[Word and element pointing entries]
────────
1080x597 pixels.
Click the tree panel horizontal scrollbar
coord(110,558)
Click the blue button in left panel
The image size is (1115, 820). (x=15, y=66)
────────
■ **SET PROBLEM**: Rewrite all of the records above, swapping every "panel" for "pane" and changing nothing else.

■ **FULL OUTPUT**:
1080x597 pixels.
Click the tree pane horizontal scrollbar
coord(110,558)
Click the blue button in left pane
The image size is (1115, 820). (x=15, y=66)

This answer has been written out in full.